La reconnaissance de l’État palestinien par le triumvirat (Norvège, Irlande, Espagne) révèle ostensiblement les déficits institutionnels de la communauté européenne et son incapacité à pouvoir dégager un consensus autour d’un enjeu aussi critique alors que la guerre bat son plein sur de multiples fronts. Comment ces trois États peuvent se départir du consensus européen et décider à eux seuls d’un enjeu d’une telle gravité? La réponse est qu’il n’y a pas de politique étrangère européenne et de consensus régulateur à cet égard. La Norvège entend reprendre son rôle de jadis, mais elle s’y prend de manière non seulement maladroite mais inopportune, alors qu’anciennement elle avait réuni les parties au conflit autour d’une table de négociation qui a abouti à un accord exemplaire. Les Irlandais reprennent à leur compte leur pathos victimaire et le projettent sur un autre conflit, contribuant ainsi à son exacerbation sans offrir de contrepartie diplomatique. L’Espagne est gouvernée par une coalition de gauche qui reprend les délires de la guerre civile espagnole (1936). La délinquance de la ministre espagnole des Affaires étrangères atteint des sommets en associant la reconnaissance de l’État palestinien à l’annihilation de l’État d’Israël.
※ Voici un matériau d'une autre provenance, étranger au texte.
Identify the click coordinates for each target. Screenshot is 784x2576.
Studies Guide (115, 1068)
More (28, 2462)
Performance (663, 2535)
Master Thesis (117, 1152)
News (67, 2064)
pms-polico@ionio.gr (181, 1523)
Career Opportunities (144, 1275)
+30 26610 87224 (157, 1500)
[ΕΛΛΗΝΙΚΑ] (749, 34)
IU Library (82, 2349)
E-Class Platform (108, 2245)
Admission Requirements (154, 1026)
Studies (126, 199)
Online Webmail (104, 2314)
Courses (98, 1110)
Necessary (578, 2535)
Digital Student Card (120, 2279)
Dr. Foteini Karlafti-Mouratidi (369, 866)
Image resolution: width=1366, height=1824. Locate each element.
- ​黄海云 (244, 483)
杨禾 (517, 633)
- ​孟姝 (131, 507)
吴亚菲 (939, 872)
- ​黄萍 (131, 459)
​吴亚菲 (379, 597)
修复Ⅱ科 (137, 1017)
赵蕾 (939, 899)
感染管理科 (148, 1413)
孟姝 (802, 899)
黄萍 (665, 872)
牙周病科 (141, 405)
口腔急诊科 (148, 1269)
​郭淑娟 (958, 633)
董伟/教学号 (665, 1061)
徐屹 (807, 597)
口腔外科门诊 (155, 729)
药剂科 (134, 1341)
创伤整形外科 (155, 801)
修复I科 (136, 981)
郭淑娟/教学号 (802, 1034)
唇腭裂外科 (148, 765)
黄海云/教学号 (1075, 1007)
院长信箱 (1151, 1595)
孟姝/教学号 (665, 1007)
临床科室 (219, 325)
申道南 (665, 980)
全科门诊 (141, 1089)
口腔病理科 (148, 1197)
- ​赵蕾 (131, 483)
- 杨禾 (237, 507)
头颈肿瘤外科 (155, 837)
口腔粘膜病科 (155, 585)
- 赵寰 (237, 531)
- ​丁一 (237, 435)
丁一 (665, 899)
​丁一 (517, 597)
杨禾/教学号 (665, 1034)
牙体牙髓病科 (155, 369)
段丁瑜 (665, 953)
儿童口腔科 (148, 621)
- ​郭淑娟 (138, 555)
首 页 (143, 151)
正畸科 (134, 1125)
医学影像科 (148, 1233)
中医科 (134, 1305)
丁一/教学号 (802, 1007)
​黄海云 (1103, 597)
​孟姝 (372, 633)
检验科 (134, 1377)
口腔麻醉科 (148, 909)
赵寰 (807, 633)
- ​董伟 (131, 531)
Somme toute, au lieu de contribuer à une démarche d’ensemble qui aiderait à régler un conflit pérenne et à mettre fin aux instrumentalisations dont il est l’objet, le triumvirat envenime les enjeux en question et alimente la radicalisation, de part et d’autre, comme contreparties des clivages internes propres aux pays en question. Le spectacle désolant de la politique étrangère de l’Europe nous renvoie à la question principale: comment peut-on expliquer autant d’incohérences qui battent en brèche sa stature politique et diplomatique au bénéfice de politiques disparates qui répercutent des déficits statutaires et démocratiques?
*Nicolas Pouvreau-Monti (directeur de l’observatoire de l’immigration et de la démographie): «En dix ans, l’UE a admis l’équivalent d’un nouvel État membre entièrement composé de demandeurs d’asile». 8 millions de demandeurs d’asile entre 2013 et 2023.